Class balance in the dataset was examined using the XGBoost model's RFE technique. The findings demonstrated that, with 50.21% of cases being diabetic and 49.79% not, the groups of people with and without diabetes are well balanced. Therefore, the procedures of oversampling (raising the minority class) and undersampling (lowering the majority class) were unnecessary in this study. If a class imbalance impairs model performance, methods such as the synthetic minority over-sampling technique (SMOTE) may be used to enhance data balance. For model training, the following collection of features was chosen based on the outcomes of the feature selection techniques: Hemoglobin A1c, blood pressure, cholesterol, BMI, insulin resistance, glucose level, family history of diabetes, degree of physical activity, and smoking status.

To prevent data leakage, all feature selection and ranking procedures, including correlation analysis, SHAP-based importance scoring, and RFE, were performed strictly within each training fold during five-fold cross-validation. This ensured that information from the test data did not influence the model training or feature selection process. Feature importance was recalculated independently for every fold to maintain unbiased performance estimation.

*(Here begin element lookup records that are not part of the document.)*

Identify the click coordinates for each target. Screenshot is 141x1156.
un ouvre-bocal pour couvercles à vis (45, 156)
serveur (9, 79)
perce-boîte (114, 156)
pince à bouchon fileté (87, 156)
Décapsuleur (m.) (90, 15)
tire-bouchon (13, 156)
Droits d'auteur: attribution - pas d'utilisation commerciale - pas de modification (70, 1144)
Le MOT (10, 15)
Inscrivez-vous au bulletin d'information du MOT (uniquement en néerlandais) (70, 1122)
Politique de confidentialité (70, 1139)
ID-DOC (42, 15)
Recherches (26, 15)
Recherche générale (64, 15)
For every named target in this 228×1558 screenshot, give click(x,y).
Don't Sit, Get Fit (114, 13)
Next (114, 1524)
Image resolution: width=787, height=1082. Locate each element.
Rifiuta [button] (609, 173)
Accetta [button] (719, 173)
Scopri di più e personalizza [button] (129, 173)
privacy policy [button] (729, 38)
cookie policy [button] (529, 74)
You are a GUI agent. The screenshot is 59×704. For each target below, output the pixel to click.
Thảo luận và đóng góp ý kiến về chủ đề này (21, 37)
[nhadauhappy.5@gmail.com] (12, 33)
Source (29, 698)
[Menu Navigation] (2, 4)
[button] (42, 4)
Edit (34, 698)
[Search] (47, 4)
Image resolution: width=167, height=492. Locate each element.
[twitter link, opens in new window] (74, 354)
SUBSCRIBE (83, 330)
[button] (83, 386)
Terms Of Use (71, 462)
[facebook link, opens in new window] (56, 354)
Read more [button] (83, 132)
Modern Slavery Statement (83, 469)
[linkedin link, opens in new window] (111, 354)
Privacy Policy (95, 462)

3.4. Challenges of Basic Models

Classical ML models, such as LR, RF, gradient boosting machines (LightGBM, XGBoost), SVM, and artificial neural networks (ANNs), struggle to predict diabetes. Some of the most important issues are interpretability, as uninterpretable models like RF and DNNs are, i.e., one cannot interpret their decision-making process. There are also problems in detecting nonlinear patterns; models like LR struggle to deal with nonlinear and complex relationships in data. Although some traditional models can tackle a limited level of nonlinearities through transformation or interaction terms, their capacity for modeling complex high-dimensional relationships is weak compared to the recent advances. The present work highlights that nonlinear models like XGBoost and DL work better in diabetes prediction, highlighting the need for advanced modeling techniques.

Furthermore, most models are plagued by the issue of balancing accuracy and recall (sensitivity); consequently, false positives and negatives increase. They also have a problem with generalizability since models trained on a given dataset do not do well when cross-tested with another dataset with different distributions. Statistically analyzing the problem, the independent t-test was applied to compare model performance between different datasets and concluded that there was a statistically significant difference (P < 0.05). This means that model performance varies based on the dataset, showing potential overfitting to specific properties of the dataset, which would affect its generalizability.

3.5. Proposed Model: Combining Deep Learning and Explainable Methods

To overcome the aforementioned challenges, a hybrid framework based on DL and XAI is proposed in this study. The proposed model combines DNNs and explainable models, i.e., SHAP and XGBoost. The purpose of such a combination is to improve the accuracy and reliability of the predictions and the interpretability of the model.

3.6. Comparative Analysis of Models

3.6.1. Modeling Pipeline

The modeling pipeline followed TRIPOD recommendations and included the following sequential steps: (1) Preprocessing and normalization, (2) within-fold feature selection using SHAP and RFE, (3) training of DNN and XGBoost models on the training folds, (4) formation of the hybrid ensemble through weighted aggregation, and (5) evaluation on the untouched test fold. All steps were implemented independently within each fold to prevent data leakage.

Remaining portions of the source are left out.